Using the data below, output a verbatim copy of the lines between the one holding "Task: Apply the selected filters" and the one holding "Viewport: 2275px width, 1104px height.", inclusive, without any pictures.

[Stored data]
• • • • • • •

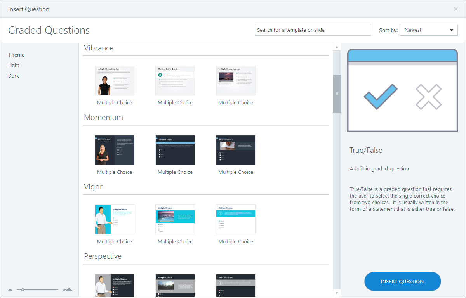Select the Vigor template with the man presenting
Screen dimensions: 466x298
click(x=114, y=219)
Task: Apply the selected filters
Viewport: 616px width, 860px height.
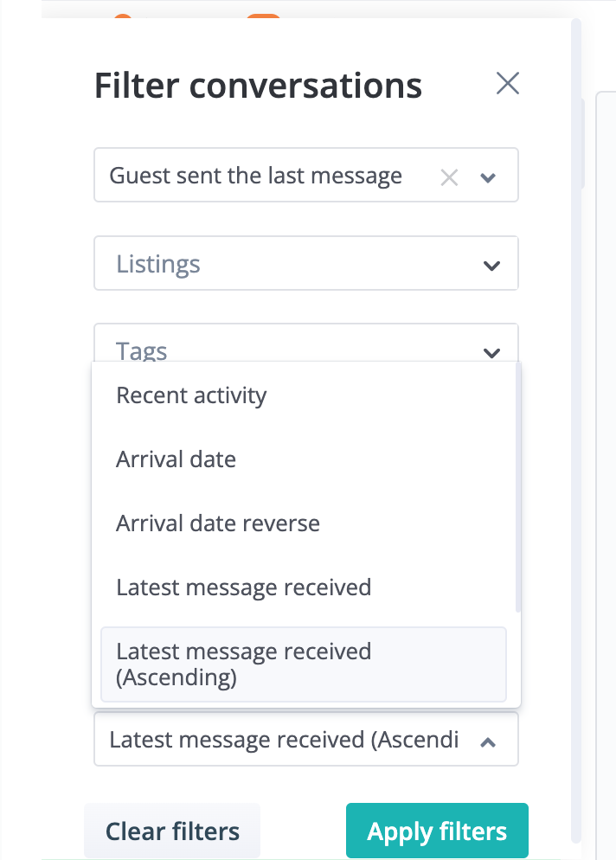Action: (x=437, y=831)
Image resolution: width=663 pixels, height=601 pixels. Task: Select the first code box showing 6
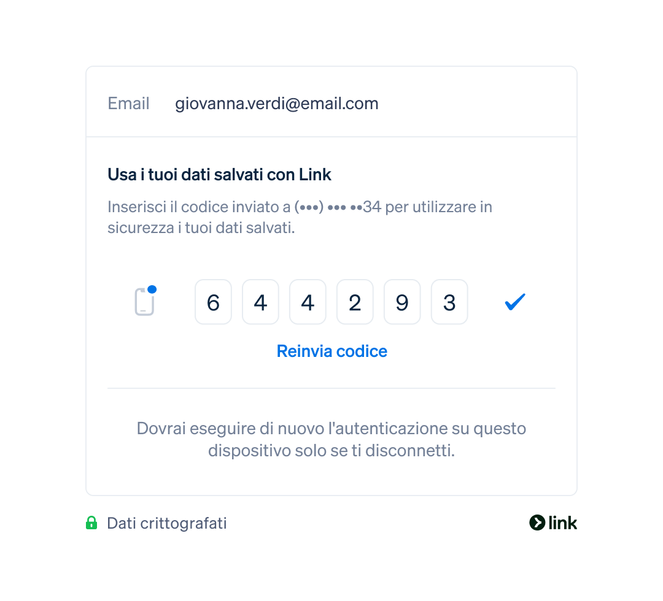(213, 302)
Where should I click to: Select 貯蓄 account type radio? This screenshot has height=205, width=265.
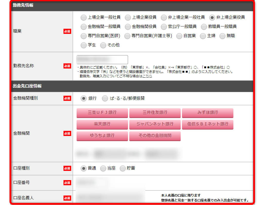point(123,168)
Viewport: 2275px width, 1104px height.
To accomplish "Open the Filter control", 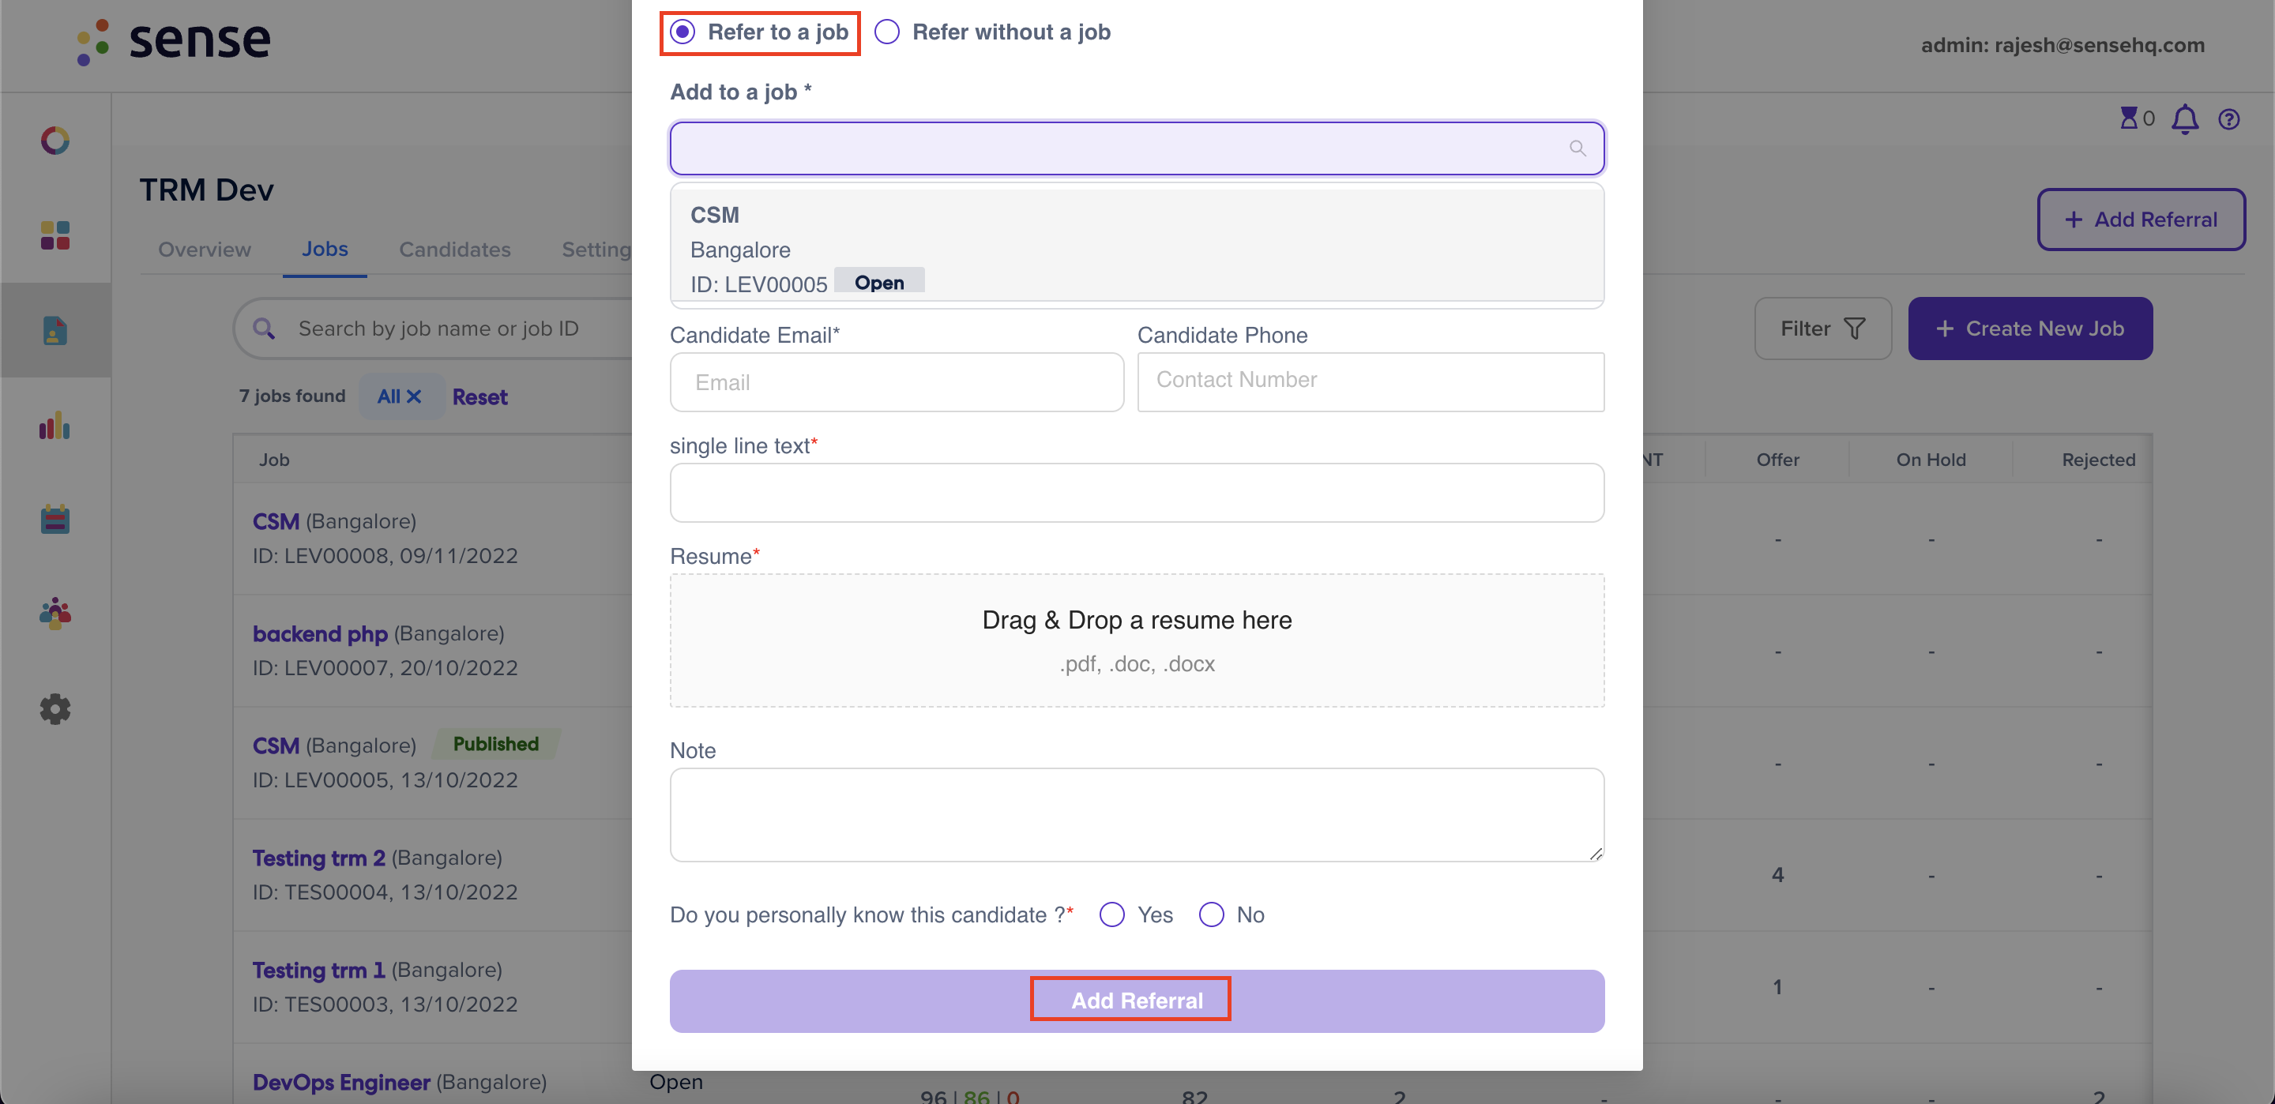I will click(x=1823, y=329).
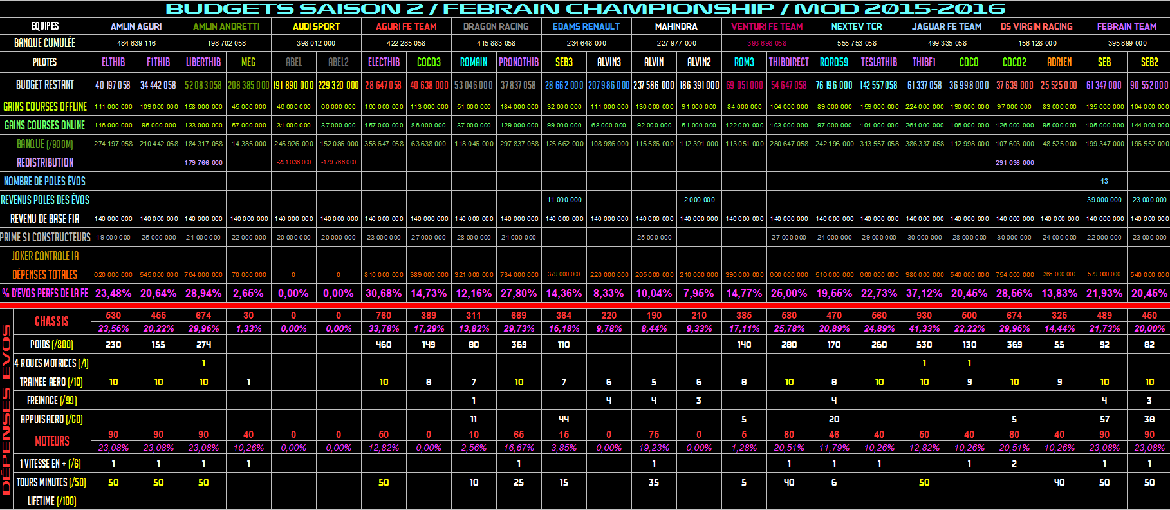Select the pole count cell showing 13
1170x510 pixels.
[1104, 181]
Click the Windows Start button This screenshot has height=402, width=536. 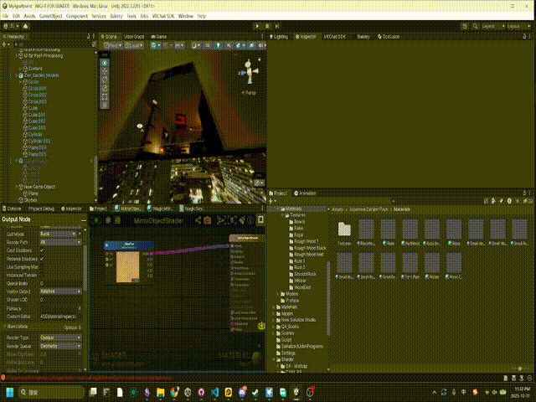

• • • • • • •

## Written answer
Task: Apply the selected filters
Viewport: 616px width, 860px height.
Action: (x=437, y=831)
Image resolution: width=663 pixels, height=601 pixels. Task: Select the first code box showing 6
(213, 302)
Where should I click to: Select 貯蓄 account type radio? This screenshot has height=205, width=265.
point(123,168)
Viewport: 2275px width, 1104px height.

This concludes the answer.